Так вот, Онегин в одежде педант — это то же самое, что Зарецкий в дуэлях педант, но не то же самое, что Онегин — педант, который касался «до всего слегка» (а знал все, может быть, и не очень хорошо).

В современном языке слово «педант» активно только в значении «формалист». Поэтому остальные контексты для нынешнего читателя смазываются, оста­ются приблизительно понятными или непонятыми вовсе.

Расшифровка

Зачастую нам неизвестно даже буквальное значение слов, давно знакомых из книг. Как писал Лотман:

Между тем разузнать, что означают те или иные редкие слова и выражения, не так-то просто. В комментариях к художественным произведениям посто­янно встречаются лакуны и неточности, а многие проблемы до сих пор недо­статочно освещены в науке. Вспомним разговор Персицкого и Ляписа-Трубецкого в романе Ильфа и Петрова «Двенадцать стульев»:

Через несколько абзацев появляется самая феерическая цитата из первого опыта Ляписа в прозе: «Волны перекатывались через мол и падали вниз стремительным домкратом…»

Профессионализмы не являются частью литературного языка, а подлинный или мнимый интерес к индустриальной и крестьянской теме принуждает писателя ими пользоваться. Что такое «домкрат», неудачливый писатель еще не знает. А что такое «супонь» и «облучок», он уже не знает — эти слова устарели.

Что значит «супонь», можно посмотреть в словаре — это ремень для стягива­ния хомута при запряжке лошади, и во многих словарях это объяснено кор­ректно. А вот что такое «облучок», не каждый словарь объяснит верно. Обра­тимся к хрестоматийному пушкинскому контексту — вторая строфа пятой главы «Евгения Онегина» входит в число отрывков, заучиваемых в школе наизусть:

Для хрестоматийного текста здесь поразительно много непонятных современному читателю и тем более школьнику слов — «торжествуя», «дровни», «рысью», «кибитка», «облучок», «кушак». Мы остановимся только на «облуч­ке».

«Словарь языка Пушкина» дает этому слову четкое, но неправильное опреде­ление — «сиденье для кучера в повозке». По всей видимости, оно восходит к словарю под редакцией Ушакова, который составлял тот же коллектив авто­ров, что и «Словарь языка Пушкина». Там написано: облучок — «то же, что козлы», то есть «передок экипажа, на котором сидит кучер». А иллюстратив­ный пример к слову «облучок» взят из «Евгения Онегина»: «Ямщик сидит на облучке». И мы представляем себе экипаж, на нем какое-то такое возвы­шенное сиденье спереди, и там сидит ямщик.

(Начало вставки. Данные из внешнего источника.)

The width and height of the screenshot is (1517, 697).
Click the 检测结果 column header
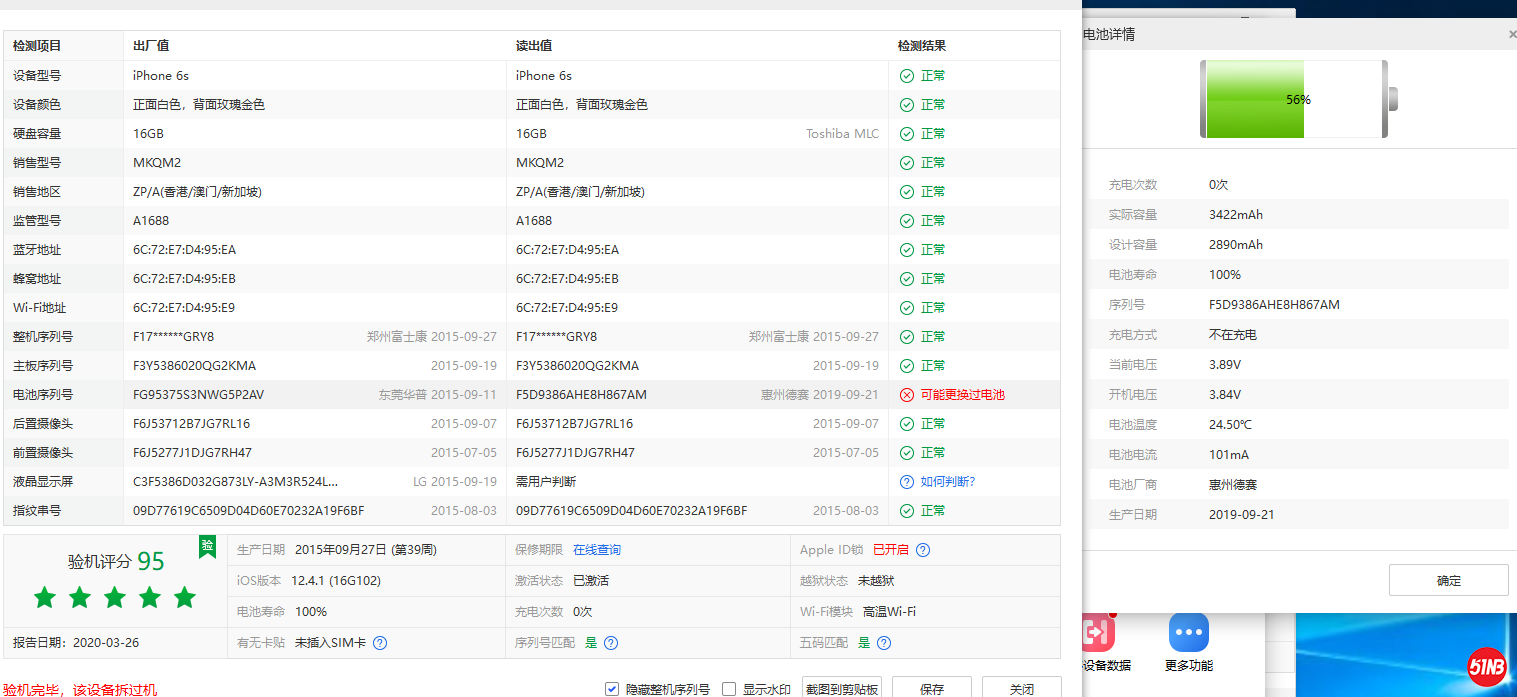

Благодаря авторитету ушаковского словаря в позднейшей лексикографии закрепилось отождествление слов «облучок», «козлы» и «передок». А в иллю­стрированных школьных словарях при статьях «козлы» и «облучок» даются одинаковые рисунки козел.

А между тем слова «козлы» и «облучок» означали разные предметы, и поэтому знаток простонародной Москвы Иван Тимофеевич Кокорев, автор книги очер­ков «Москва сороковых годов» — естественно, сороковых годов XIX века (сам Кокорев жил в позапрошлом столетии), — соединяет эти слова сочини­тельным союзом «и». Он пишет:

«На козлы и на облучки» значит, что облучок — это не то же самое, что козлы. Но что тогда? Козлы — это тип сиденья. А был ли облучок типом сиденья? Нет, не был, и поэтому Гоголь в «Мертвых душах», в самом, наверное, известном фрагменте, так описывает эту часть традиционного русского экипажа:

Здесь персонажи едут не на выписных (то есть импортных) колясках, на ко­торых ездят друзья Пушкина. Гоголь воспевает тех, кто ездит на простых дорожных снарядах, собранных ярославским мужиком. А на этих снарядах и си­деть-то не на чем, и поэтому кучер или ямщик сидит «черт знает на чем» — на об­лучке.

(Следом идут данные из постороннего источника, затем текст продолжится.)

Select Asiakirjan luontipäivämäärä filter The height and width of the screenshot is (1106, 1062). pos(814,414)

Почему облучок — это «черт знает на чем»? У «облучка» совершенно прозрач­ная этимология. Русское «облук» и его уменьшительная форма «облучок» восходят к соответствующим общеславянским формам, в которых очевидно выделяются морфемы «об» («вокруг», как в «обход», «ободок» и т. п.) и «лук» («кривой», как в «лук», «излучина»).

Владимир Иванович Даль, который был на два года младше Пушкина и последнее пятилетие жизни поэта активно с ним общался (и можно быть уверенным, что их словоупотребление было близким), в своем «Толковом словаре живого великорусского языка» определяет термин «облук, облучок» как боковой край ящика, кузова на телегах, повозках и санях; как «ободок». Даль поясняет выражение «сидеть на облучке» так: «боком, свесив ноги». То есть на козлах кучер сидит удобно, как на стуле, а на облучке — боком, свесив ноги.

Знал ли это Пушкин? Или он, как Ляпис-Трубецкой, путал облучок и козлы? Несомненно, знал. И всякие сомнения в этом рассеивает текст «Капитанской дочки». Если мы не понимаем, что такое облучок, то наше понимание этого текста будет не то что неполным, а абсурдным. Потому что во второй главе «Капитанской дочки» у Пушкина на облучке едут сразу три человека. Во‑пер­вых, это Савельич. Цитирую:

Во-вторых, это ямщик, который сидит спереди — и тоже на облучке:

И наконец, это Пугачев:

Любопытно, что облучок фигурирует и в пушкинских документальных материалах по истории Пугачева — тех самых, о которых смутно помнил Ляпис. Пушкин записал воспоминания поэта Ивана Ивановича Дмитриева о том, как слуга рассказывал тому о важном преступнике — казаке, отосланном в Казань в оковах с двумя солдатами, которые сели на облучки кибитки с обнаженными тесаками. На козлы им так бы сесть не удалось.

В одиннадцатой главе «Капитанской дочки» ситуация несколько меняется. Пугачев и Гринев сидят в кибитке, широкоплечий татарин стоя правит тройкою, а Савельич садится на облучок:

Эта картина ничем не отличается от тех, которые описаны в «Евгении Оне­гине», особенно если мы возьмем не только окончательный текст романа, но и черновики. Мы там найдем такие строки: «Ямщик веселый стоя правит или поет на облучке», «Слуга сидит на облучке», «Дорога зимняя гладка». Таким образом, сидеть в этой телеге не на чем, поэтому можно править либо стоя, либо сидя на облучке, ободке.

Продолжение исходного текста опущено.